A Canadian investment holding company can be useful tool when set up to avoid a U.S estate tax, Sanders says, but from a tax perspective there are few additional benefits.

Rather than develop a sophisticated tax shelter there are easier ways to lower a client’s tax burden. One approach financial planners might consider is to see if there is a way to make their client’s borrowing tax deductible.

Sanders uses the example of a small business owner who can borrow against the business. A small business owner that has a mortgage on his house and equity in his company can take the money in his company and use it to pay off his house. Then, with the home paid off, the business owner can then borrow against the house to return the equity back to the company.

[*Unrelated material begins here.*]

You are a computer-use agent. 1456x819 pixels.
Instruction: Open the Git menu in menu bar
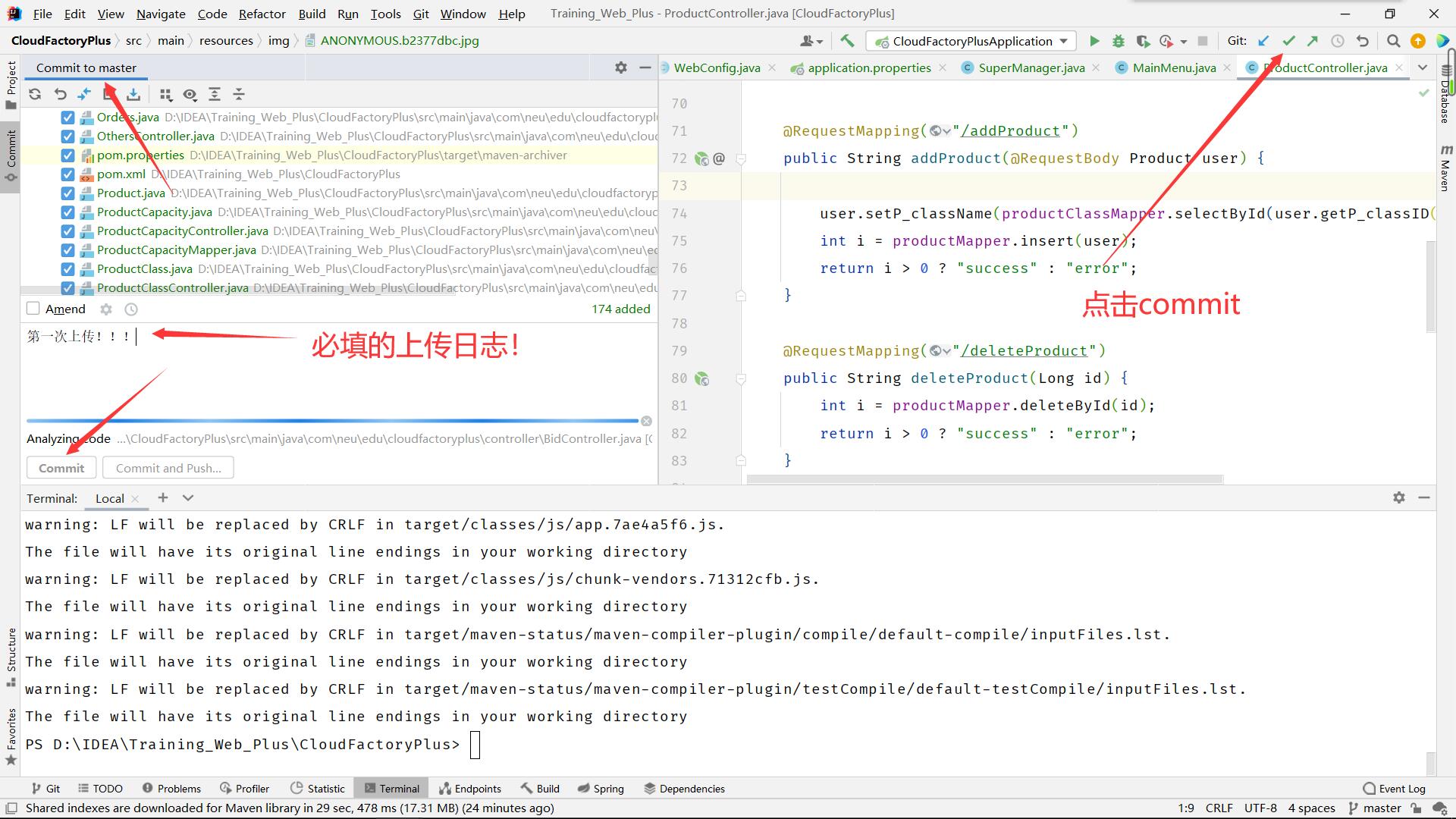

It’s an option, as Sanders explains, since the loan interest on a mortgage is non-deductible. That’s not the case with loan interest on a business.

Of course, tax savings can only take a portfolio so far. Getting off on the right start with a client is always important. As Brian Phillips, a portfolio manager with Phillips, Hager & North, told the IAFP gathering, 94% of volatility in any portfolio comes from asset allocation. The burden lies on the financial planner to make sure a client’s portfolio is properly structured. “If you were able to manage expectations through 2000 to 2004 then you probably still have your client,” he says.

Take the time to prepare a proper investment policy statement, says Phillips. The IPS should reflect the investment objective. The main reason for articulating a long term IPS is to protect the portfolio from ad hoc revisions during short term market fluctuations.

“It is all too easy to make the wrong decisions at the wrong time for the wrong reasons,” he writes in the opening of a paper he delivered at the conference. “Committing the policy to writing is the best shield for long term polities to be defended from the attacks of acute short-term data and market distress.”

Clients will come to appreciate it. Just ask Warren Baldwin, regional vice-president of T.E. Financial Consultants. After September 11, 2001, he got a call from one of his clients. Holding the phone an inch from his ear in anticipation of a dressing-down, he was surprised that the client had actually called to thank him. The client’s portfolio was down, but only a little bit.

Writing down investment objectives and knowing your client are both good advice. Finding some shelter from taxes doesn’t hurt either. Both are topics that will certainly be revisited when the IAFP meets for its next symposium a year from now in Victoria.